I did feel as though I got the most out of this workshop, only because by the end I had a much clearer idea of what the document was supposed to do and how I could accomplish those goals. The other workshops have been helpful, but the notes were minor, and with this workshop I really feel as though I've learned the most.
So, here are the general tips:
- As with the research statement, have a "look" that binds materials together without being cutesy
- You will also have to have this document for tenure, so become familiar with form
- 1-2 pages
- Stress any assignment that improves student writing, this is a concern regardless of type of job
- Don't list classes taught, that's for the CV and the letter (one professor suggested thinking of the letter about "them" and the teaching philosophy about "you")
- Ideally your philosophy should be an integration of you as scholar and instructor
- Show awareness of pedagogical buzzwords, but USE them, don't just dump them in. Show through examples that you know what these look like in the classroom
- Address both literature and writing- this may differ from application to application
- Not the document to be humble. Won't come off as arrogance, will come off as competence.
- Convey enthusiasm. If you can get the hiring committee member excited about an assignment/syllabus/etc. that's what you want.
- Start with your assignments. Identify assignments you really like, or that are successful
- Focus on what you do that's innovative
- Have a clear "through line"
- Explain "This assignment does X..."
- Then use this concrete example to articulate what's important to me as a teacher (engagement, connections, etc.)

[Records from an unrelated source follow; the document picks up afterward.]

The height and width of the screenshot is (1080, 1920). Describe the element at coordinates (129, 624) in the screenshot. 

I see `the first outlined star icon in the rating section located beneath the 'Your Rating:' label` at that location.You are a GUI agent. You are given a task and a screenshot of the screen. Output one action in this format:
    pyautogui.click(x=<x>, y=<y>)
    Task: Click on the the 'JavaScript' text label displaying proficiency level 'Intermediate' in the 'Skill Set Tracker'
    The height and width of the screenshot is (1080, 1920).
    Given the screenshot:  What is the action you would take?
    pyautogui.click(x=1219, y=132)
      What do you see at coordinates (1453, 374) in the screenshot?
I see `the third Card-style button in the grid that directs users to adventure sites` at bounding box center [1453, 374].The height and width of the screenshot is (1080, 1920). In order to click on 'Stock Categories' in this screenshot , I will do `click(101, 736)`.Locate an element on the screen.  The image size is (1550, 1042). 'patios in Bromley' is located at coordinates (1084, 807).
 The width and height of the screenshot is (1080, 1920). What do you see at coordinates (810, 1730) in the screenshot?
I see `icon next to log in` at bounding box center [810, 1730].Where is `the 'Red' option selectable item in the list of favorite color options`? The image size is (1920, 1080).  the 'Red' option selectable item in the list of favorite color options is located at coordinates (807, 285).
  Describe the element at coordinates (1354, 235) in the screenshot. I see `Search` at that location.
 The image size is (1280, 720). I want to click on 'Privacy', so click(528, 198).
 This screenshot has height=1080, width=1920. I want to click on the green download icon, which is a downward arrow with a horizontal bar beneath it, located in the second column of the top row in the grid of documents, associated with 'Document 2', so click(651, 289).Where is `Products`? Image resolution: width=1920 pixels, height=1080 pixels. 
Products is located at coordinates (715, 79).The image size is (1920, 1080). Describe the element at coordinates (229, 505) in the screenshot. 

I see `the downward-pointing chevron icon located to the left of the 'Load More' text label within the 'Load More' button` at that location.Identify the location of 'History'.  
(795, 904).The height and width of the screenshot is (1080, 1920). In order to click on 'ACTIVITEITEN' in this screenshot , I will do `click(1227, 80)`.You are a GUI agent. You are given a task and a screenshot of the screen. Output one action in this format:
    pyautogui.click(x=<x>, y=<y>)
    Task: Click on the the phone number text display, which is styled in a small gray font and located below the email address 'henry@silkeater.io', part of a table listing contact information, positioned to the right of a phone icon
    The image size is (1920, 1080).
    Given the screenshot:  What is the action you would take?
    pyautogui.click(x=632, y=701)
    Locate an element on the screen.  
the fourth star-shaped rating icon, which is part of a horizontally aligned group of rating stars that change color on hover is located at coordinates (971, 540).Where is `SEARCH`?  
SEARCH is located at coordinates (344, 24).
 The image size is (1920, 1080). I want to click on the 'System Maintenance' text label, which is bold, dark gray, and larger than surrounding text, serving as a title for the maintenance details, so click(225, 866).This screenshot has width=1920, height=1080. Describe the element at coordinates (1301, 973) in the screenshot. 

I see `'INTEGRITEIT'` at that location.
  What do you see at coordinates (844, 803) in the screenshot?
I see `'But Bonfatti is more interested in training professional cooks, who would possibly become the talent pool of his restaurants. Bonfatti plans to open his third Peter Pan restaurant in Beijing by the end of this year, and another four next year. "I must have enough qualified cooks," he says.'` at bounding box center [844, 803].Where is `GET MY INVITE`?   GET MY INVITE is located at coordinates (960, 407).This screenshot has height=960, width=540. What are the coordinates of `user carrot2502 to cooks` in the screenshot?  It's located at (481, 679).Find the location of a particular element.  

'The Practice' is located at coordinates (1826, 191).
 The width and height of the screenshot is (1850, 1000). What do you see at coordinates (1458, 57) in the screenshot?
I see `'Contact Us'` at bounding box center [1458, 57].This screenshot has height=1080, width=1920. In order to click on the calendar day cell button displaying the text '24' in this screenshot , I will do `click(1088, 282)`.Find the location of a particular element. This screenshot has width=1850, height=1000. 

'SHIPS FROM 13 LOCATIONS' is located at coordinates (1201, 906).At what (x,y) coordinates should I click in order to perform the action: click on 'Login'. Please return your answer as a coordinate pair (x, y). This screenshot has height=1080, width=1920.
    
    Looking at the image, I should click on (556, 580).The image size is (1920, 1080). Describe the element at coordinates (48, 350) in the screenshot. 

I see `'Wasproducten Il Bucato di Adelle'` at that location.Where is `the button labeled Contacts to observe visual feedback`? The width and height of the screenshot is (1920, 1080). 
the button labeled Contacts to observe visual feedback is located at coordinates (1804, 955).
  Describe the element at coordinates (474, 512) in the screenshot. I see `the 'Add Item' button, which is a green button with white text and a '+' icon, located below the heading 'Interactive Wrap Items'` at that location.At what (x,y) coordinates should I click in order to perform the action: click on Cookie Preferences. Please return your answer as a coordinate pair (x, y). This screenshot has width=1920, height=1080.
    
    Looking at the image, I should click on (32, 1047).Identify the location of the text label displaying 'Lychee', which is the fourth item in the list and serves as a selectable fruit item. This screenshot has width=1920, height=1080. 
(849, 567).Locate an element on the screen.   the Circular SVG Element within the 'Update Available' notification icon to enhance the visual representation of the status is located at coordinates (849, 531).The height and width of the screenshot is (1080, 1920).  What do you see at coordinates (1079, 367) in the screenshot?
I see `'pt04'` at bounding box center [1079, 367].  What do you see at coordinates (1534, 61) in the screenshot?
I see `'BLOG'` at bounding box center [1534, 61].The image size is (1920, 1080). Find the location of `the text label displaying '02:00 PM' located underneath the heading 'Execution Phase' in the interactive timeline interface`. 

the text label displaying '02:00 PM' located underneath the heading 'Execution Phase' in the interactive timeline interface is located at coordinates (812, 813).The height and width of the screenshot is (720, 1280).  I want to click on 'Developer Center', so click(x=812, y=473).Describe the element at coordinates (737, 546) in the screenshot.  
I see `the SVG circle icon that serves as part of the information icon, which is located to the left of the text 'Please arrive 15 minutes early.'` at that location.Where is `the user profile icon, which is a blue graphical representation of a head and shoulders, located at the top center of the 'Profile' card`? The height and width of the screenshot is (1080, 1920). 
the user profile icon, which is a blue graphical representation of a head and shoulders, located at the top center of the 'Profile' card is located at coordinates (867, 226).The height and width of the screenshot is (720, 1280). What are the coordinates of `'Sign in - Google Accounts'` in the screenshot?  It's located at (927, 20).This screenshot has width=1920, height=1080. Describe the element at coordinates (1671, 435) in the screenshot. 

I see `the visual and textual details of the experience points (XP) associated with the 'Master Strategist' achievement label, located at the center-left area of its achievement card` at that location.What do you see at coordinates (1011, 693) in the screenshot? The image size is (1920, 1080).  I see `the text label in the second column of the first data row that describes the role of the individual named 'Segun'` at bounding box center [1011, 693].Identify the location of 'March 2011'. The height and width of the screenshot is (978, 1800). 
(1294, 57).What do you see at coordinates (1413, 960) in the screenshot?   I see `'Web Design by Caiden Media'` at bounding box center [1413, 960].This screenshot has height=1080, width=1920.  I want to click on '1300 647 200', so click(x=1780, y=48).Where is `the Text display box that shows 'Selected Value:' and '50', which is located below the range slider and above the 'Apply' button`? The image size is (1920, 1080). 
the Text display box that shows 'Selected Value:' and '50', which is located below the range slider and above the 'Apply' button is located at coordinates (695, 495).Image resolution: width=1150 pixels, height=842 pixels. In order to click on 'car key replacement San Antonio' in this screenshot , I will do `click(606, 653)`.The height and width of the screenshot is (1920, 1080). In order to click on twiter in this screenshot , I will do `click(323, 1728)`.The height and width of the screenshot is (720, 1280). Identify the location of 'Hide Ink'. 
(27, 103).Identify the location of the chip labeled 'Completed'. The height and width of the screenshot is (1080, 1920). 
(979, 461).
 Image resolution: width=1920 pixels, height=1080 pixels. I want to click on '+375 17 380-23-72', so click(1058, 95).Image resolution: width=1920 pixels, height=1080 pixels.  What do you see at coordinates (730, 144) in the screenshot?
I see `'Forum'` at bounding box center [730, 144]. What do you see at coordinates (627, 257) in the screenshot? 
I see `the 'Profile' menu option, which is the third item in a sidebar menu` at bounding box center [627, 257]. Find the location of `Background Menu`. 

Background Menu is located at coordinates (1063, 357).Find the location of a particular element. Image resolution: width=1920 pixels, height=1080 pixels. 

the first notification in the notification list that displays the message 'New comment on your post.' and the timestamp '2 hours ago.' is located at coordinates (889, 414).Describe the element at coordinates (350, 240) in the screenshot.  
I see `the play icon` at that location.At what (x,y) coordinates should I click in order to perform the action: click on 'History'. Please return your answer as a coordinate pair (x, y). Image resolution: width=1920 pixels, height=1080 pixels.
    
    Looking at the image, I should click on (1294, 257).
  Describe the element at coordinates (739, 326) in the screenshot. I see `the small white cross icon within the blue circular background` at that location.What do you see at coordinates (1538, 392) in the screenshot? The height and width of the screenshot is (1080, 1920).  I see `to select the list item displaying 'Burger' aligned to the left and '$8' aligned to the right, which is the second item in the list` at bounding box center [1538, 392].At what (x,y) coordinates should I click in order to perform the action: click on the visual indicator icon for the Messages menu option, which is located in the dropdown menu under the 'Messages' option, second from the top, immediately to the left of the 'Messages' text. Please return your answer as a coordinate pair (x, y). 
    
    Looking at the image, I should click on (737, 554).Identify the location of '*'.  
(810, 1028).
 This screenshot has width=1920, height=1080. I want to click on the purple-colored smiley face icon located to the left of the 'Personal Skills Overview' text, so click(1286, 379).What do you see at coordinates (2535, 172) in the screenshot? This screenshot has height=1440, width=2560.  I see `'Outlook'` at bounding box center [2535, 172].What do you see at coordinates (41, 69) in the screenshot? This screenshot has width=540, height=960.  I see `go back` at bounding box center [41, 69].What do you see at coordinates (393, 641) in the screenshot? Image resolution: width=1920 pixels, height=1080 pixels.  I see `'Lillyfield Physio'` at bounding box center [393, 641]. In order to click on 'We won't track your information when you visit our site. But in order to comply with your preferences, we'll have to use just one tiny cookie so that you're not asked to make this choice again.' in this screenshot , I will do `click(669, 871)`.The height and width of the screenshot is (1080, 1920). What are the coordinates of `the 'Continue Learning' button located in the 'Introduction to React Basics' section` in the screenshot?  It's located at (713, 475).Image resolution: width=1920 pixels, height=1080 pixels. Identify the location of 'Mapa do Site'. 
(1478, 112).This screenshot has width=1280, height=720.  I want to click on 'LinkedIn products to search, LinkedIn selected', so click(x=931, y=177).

- Connect these examples to audience. We were also told to stress that we're a diverse university with a large hispanic, native, first generation population and this was a bonus.
- The concrete examples should exemplify the overarching theory that connects our teaching
- 1st paragraph: great connection between skills and content, build on this.
- I have a lot of teaching experience, I need to highlight that more
- Stress my ENGL 220: Fairy Tales and Folklore course because I chose the topic and designed from scratch
- Rephrase Pedagogy to Integration or Scaffolding
- Mention the Twitter/Facebook classwork I do because it will appear "new" to hiring committees and cool
The guidelines we were given for the hard copy portfolio was:
- 8-10 pages
- stress strengths
- a syllabus or two
- a good assignment
- class handouts/lecture
- mid semester evals
Next week we're off because of Fall Break. The week after is a revision day, a chance to look at any documents we've done so far and revised.
The teaching philosophy is certainly the document that I need to revise the most. But I also think it's the one that will prove the most rewarding revision wise. I plan on revising my teaching philosophy on top of the current draft.